INPUT Start Marker
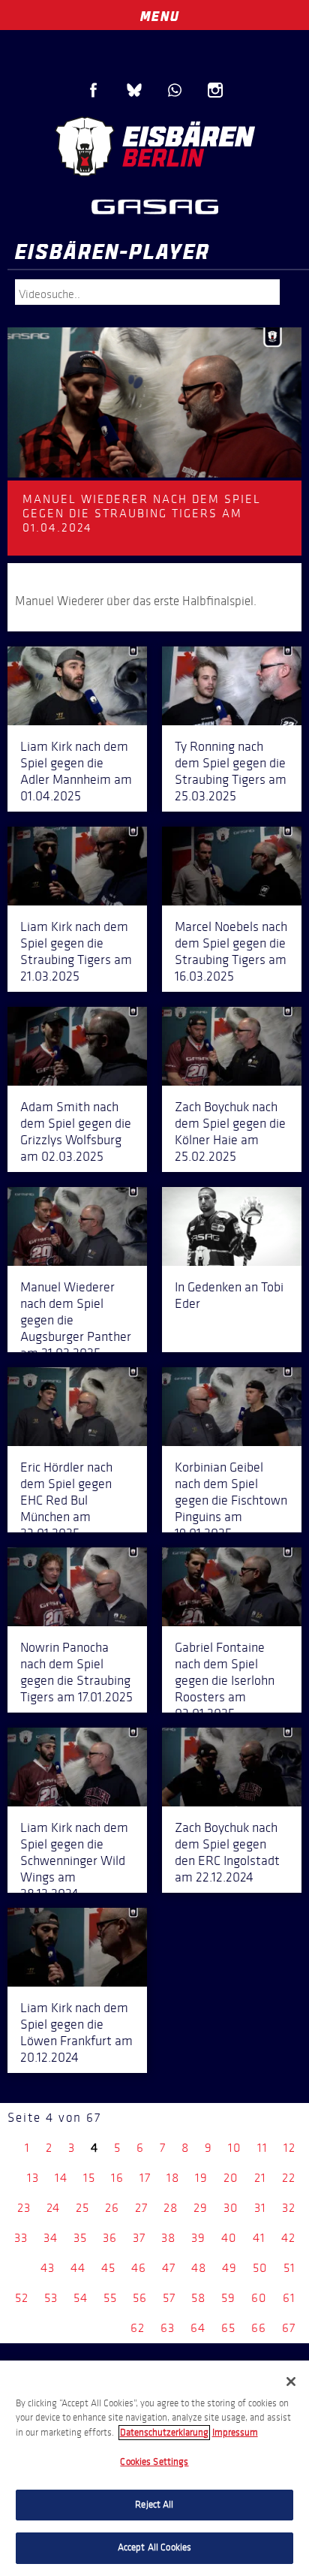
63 (167, 2328)
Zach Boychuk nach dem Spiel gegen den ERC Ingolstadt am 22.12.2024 (227, 1852)
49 (229, 2268)
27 (141, 2208)
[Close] (291, 2381)
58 (198, 2298)
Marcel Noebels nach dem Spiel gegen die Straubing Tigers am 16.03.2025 (231, 951)
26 (112, 2208)
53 (51, 2298)
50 (260, 2268)
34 (51, 2238)
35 (80, 2238)
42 (288, 2238)
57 (169, 2298)
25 (82, 2208)
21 (260, 2178)
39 (198, 2238)
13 (33, 2178)
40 (229, 2238)
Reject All (154, 2505)
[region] (154, 2468)
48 (198, 2268)
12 (290, 2148)
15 (89, 2178)
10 (235, 2148)
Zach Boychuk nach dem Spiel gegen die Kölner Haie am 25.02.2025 (230, 1131)
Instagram (215, 90)
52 (21, 2298)
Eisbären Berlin (154, 146)
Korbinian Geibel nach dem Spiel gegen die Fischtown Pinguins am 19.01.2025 (231, 1500)
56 (140, 2298)
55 (110, 2298)
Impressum (235, 2433)
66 (258, 2328)
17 (145, 2178)
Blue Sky (134, 90)
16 (117, 2178)
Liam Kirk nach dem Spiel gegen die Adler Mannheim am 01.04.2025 (76, 771)
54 (81, 2298)
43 (47, 2268)
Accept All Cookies (154, 2547)
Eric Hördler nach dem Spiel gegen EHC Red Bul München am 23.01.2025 (66, 1500)
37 (139, 2238)
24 (53, 2208)
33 (21, 2238)
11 (262, 2148)
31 (260, 2208)
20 (231, 2178)
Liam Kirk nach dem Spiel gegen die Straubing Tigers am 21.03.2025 (76, 951)
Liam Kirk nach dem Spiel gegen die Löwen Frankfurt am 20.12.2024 (76, 2032)
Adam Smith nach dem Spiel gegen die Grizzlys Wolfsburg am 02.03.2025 (75, 1131)
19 (201, 2178)
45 (108, 2268)
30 (231, 2208)
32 (289, 2208)
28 (171, 2208)
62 (137, 2328)
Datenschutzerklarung (164, 2433)
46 (138, 2268)
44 (78, 2268)
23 (24, 2208)
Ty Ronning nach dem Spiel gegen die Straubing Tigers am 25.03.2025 (230, 771)
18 (172, 2178)
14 (61, 2178)
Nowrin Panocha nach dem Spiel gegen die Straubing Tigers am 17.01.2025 (76, 1672)
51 (290, 2268)
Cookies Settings (154, 2462)
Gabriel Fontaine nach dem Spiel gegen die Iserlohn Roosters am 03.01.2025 (224, 1680)
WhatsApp (174, 90)
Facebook (93, 90)
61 (289, 2298)
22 (289, 2178)
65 (228, 2328)
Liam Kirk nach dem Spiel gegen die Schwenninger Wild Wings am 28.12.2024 (74, 1860)
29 (201, 2208)
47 (169, 2268)
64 (198, 2328)
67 (289, 2328)
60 (259, 2298)
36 (110, 2238)
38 (168, 2238)
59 (228, 2298)
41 (259, 2238)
INPUT End Marker
Copy out only the lines from the one containing "WhatsApp (174, 90)" down to the last line of the material, keeping both ends.

WhatsApp (174, 90)
Facebook (93, 90)
61 (289, 2298)
22 (289, 2178)
65 (228, 2328)
Liam Kirk nach dem Spiel gegen die Schwenninger Wild Wings am 28.12.2024 (74, 1860)
29 (201, 2208)
47 (169, 2268)
64 (198, 2328)
67 (289, 2328)
60 (259, 2298)
36 (110, 2238)
38 (168, 2238)
59 (228, 2298)
41 (259, 2238)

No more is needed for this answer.